Automating data extraction from password protected web sites
Many web sites containing sensitive information require the user to authenticate themselves by logging in. Authentication or session cookies (small pieces of data stored in the web browser) are the most common method used by web servers to know whether the user is logged in or not, and which account they are logged in with. Deleting cookies from the browser is equivalent to signing out. If you use the Data Toolbar, the cookies are deleted when the web browser is closed.
There are three ways in which the web scraping software can handle the password protected web sites: manual sign-in, sign-in using cookies and automated sign-in.
The sign-in is done manually before you start data collection. Each time you restart the browser, you need to repeat the manual sign-in. This is the default behaviour. It cannot be used for scheduled tasks.
Using authentication cookies
The sign-in is done manually only once before you start the Project Designer to build the project. That creates an authentication cookie in the browser. Then the project Cookies policy should be set to “Keep” using Project Properties screen. That instructs the crawler to keep and restore the current authentication cookie each time the program starts collecting data. Restoring the authentication cookies is a simple approach that works well for web sites that use persistent cookies (i.e. Amazon.com). It can be used for scheduled tasks.
Fully automated sign-in
The sign-in procedure is a part of the scraping project. The program does not require any previously created login information. This is the most reliable approach for a scheduled execution. It is important for the project to start clean to be processed always in the same manner. To force the clean “not signed” state, set the project Cookies policy to “Clear”. A log-in form can be automated as any other input form by selecting user name, password fields and the submit button.

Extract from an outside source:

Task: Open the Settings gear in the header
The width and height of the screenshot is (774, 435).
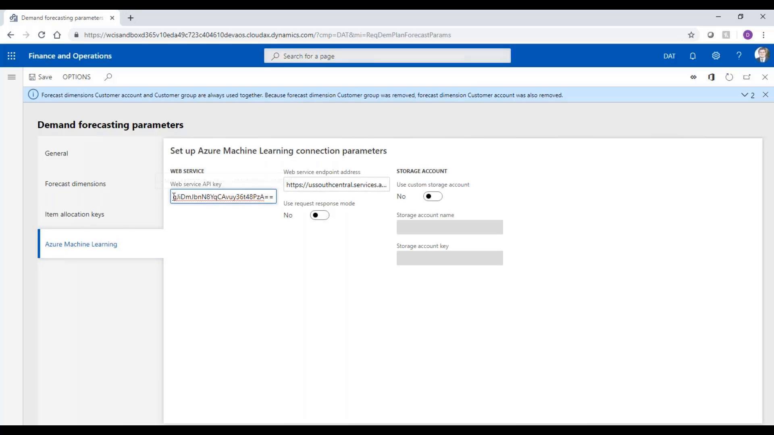Action: (716, 56)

Below is a step-by-step instruction to fully automate the sign-in procedure for Amazon.com.
- Using the browser navigate to the Amazon home page.

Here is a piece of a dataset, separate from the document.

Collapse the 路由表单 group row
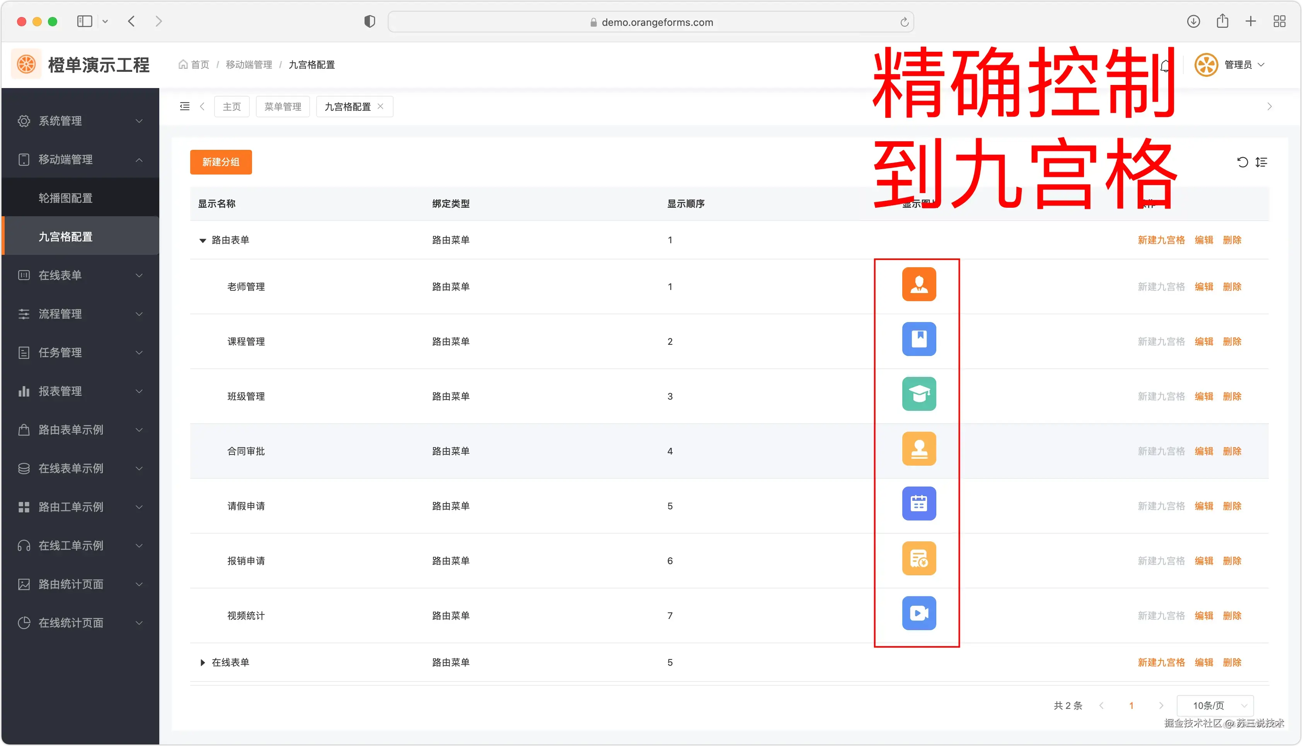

- Click the Data Tool button to open the Project Designer.
- In the Project Designer click the Project Properties link-button and then set Login Info (Cookies) combo-box to Keep.
- Press Done to save changes and return to the template designer screen.
- On the web page select the Sign In link. That will create a new element in the template designer. Uncheck the Repeatable checkbox.
- Add an action to the Sign In element and click the Open button. The browser will navigate to the log-in form
- Select user name (e-mail), password and the Sign in button. Fill the user name and the password. Then press the Open button associated with the “Sign in...” element
- After the successful sign-in, complete the rest of project. For example, collect new orders.